And now, the shitshow.
Rey Palpatine. Dear God, why? I understand some people were disappointed by TLJ’s reveal of Rey Nobody, but I thought that was genius. Why does legacy matter? The Force belongs to everybody, as it should. Rey being powerful doesn’t matter; unlike Kylo, who is crushed by his legacy, she is freed by the lack of it.
I can’t even explain how cheesy this becomes. There’s a long, long, long sequence with Palpatine tempting her into killing him while shadows of all the other Sith ghosts stand in stadium seating and chanting, and it’s so damn cheesy and bombastic. I could watch the temptation scenes from Return of the Jedi over and over again because Palpatine is so oily and the whole scene is so intimate and quiet and you are watching Luke see and imagine his friends’ deaths from a distance and ugh, this movie doesn’t have the slightest shadow of that and it thinks it does. 
Also, Rey is literally never tempted to join him. She hates him in a vague kind of way because, it’s revealed, he killed her parents, but she relinquishes that very early and only agrees to kill him(?) to buy time for Kylo to reach her.
Palpatine’s motivation also changes about three times. 
He wants Kylo to kill Rey, because, as Kylo says, he’s afraid of her supplanting him.

### Material supplied
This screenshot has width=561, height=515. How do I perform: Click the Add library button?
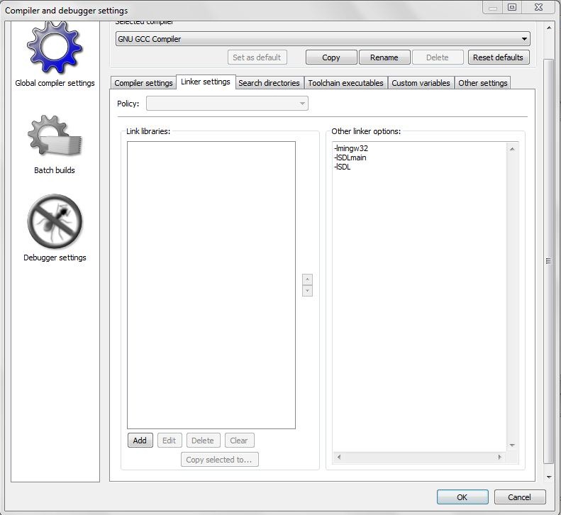coord(140,441)
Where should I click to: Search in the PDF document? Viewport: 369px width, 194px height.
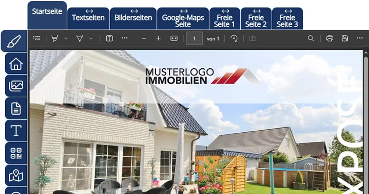311,38
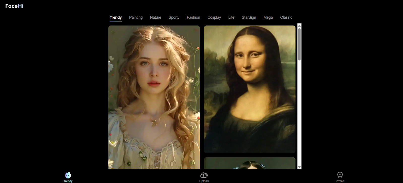Click the scrollbar up arrow
The image size is (403, 183).
[x=299, y=26]
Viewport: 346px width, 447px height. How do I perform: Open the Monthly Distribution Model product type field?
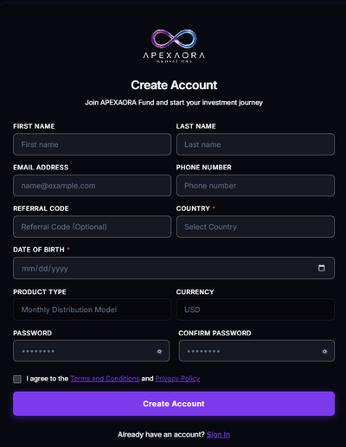[x=92, y=310]
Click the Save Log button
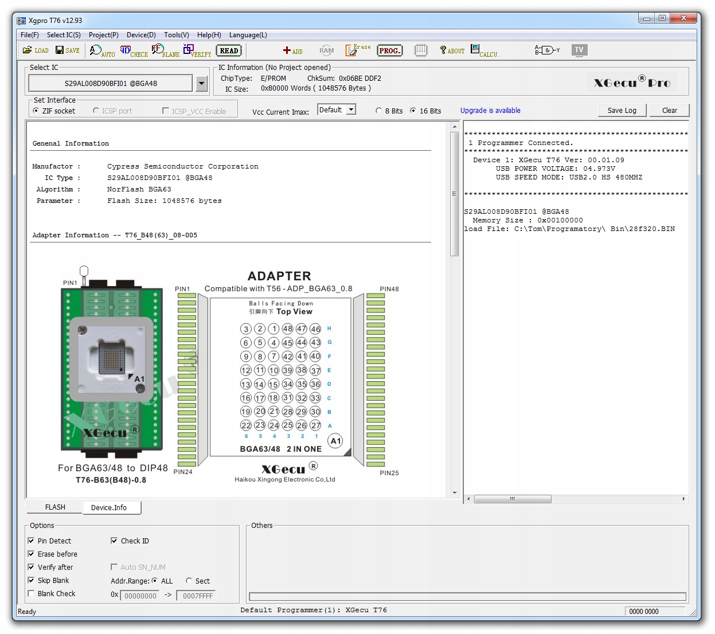Viewport: 715px width, 634px height. [x=622, y=111]
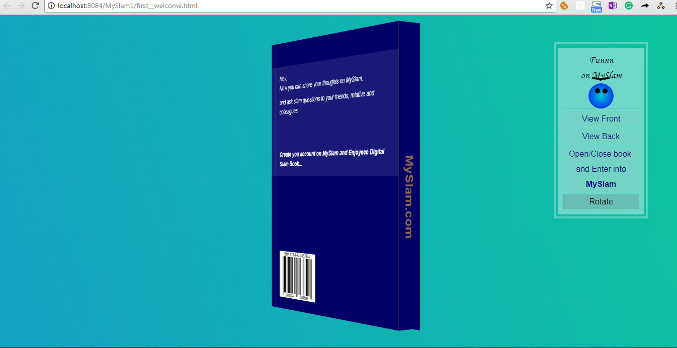Go back using the browser arrow
Viewport: 677px width, 348px height.
coord(7,6)
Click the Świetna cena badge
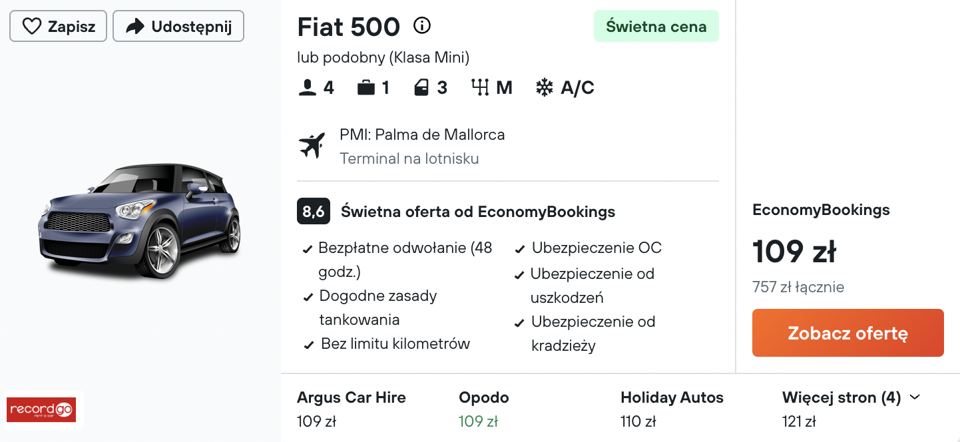Image resolution: width=960 pixels, height=442 pixels. tap(656, 27)
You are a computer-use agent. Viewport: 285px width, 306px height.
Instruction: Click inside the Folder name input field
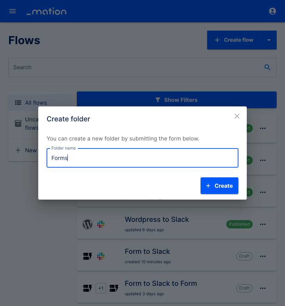[143, 158]
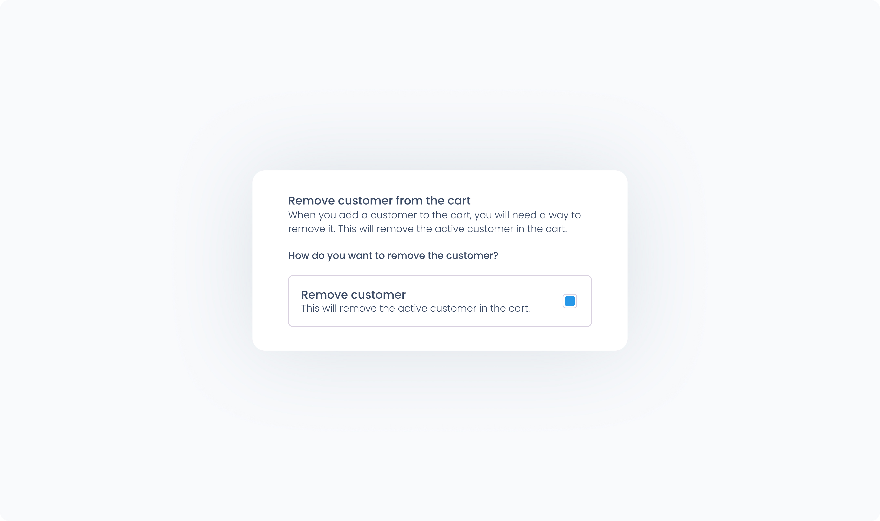
Task: Click the "How do you want to remove the customer?" question
Action: [x=393, y=256]
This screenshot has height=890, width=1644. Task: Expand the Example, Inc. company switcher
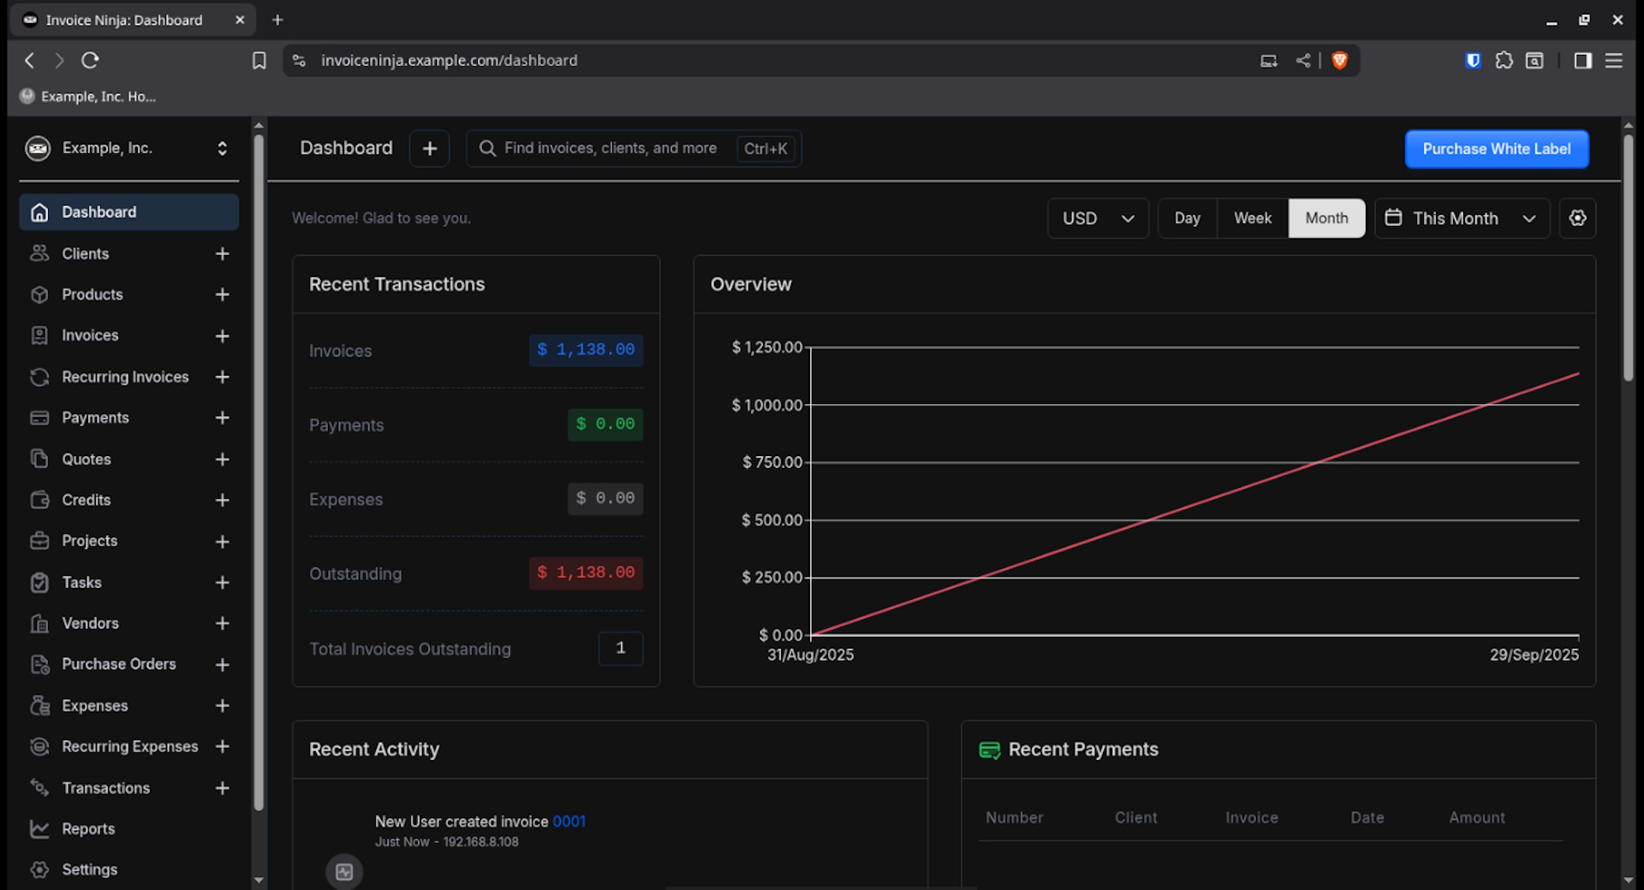[128, 148]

### Exercise requirements
1 - Write out the part of the review about Rey Palpatine starting with "I can’t even" and going on through "to reach her.".
2 - In the review about Rey Palpatine, why does Rey hate Palpatine?
3 - Carry the review about Rey Palpatine further, picking up after its last sentence.
These rows were taken from a different source.

### Task-by-task outputs
1 -
I can’t even explain how cheesy this becomes. There’s a long, long, long sequence with Palpatine tempting her into killing him while shadows of all the other Sith ghosts stand in stadium seating and chanting, and it’s so damn cheesy and bombastic. I could watch the temptation scenes from Return of the Jedi over and over again because Palpatine is so oily and the whole scene is so intimate and quiet and you are watching Luke see and imagine his friends’ deaths from a distance and ugh, this movie doesn’t have the slightest shadow of that and it thinks it does. 
Also, Rey is literally never tempted to join him. She hates him in a vague kind of way because, it’s revealed, he killed her parents, but she relinquishes that very early and only agrees to kill him(?) to buy time for Kylo to reach her.

2 - He killed her parents.

3 -
But no! Palpatine wants her to kill him because then she’ll inherit the legacy of the Sith, even if her heart isn’t in it and she doesn’t hate while she does it. Very confusing.
And last! When he cannot turn her, he settles instead for draining the life from her and Ben, a “dyad in the Force”, which revives him.
On that point, uh, couldn’t he just have done that from the start anyway? He’s clearly not opposed to coming back to full power. Why not just drain Rey and be done with it?
Ben Solo, who is truly Ben Solo by the end, dies. He gives Rey a kiss of life, after fighting through his Knights to get to her, and dies. The last Skywalker is dead, and though Rey “rises” in their place, the Skywalkers are over and Palpatine killed them. As he always wanted to.
So much for the big stuff. Let me end with some small, nitpicky things that bugged me:
All the deaths, save Ben’s, are undone. There’s a truly shocking moment where Rey thinks her unhinged power has killed Chewie, but no! He’s on another transport. C-3PO agrees to a memory wipe to get some vital information out of his head? Undone when he sees R2, who has been backing up his memory this whole time. If you’re gonna walk back a death, at least give it some time. How else are we supposed to feel anything otherwise?
Where was ROSE?! They tease her coming along on the trio’s mission and she says she has to stay back for Leia’s sake, but then they don’t do anything with that. She’s just not on the mission because reasons, and the most interesting character from TLJ is now out of the story. Because reasons.
Poe’s sudden backstory that gets no payoff and only exists to give him all the skills he needs at any given point. Now with more romantic baggage from a woman’s face we never see!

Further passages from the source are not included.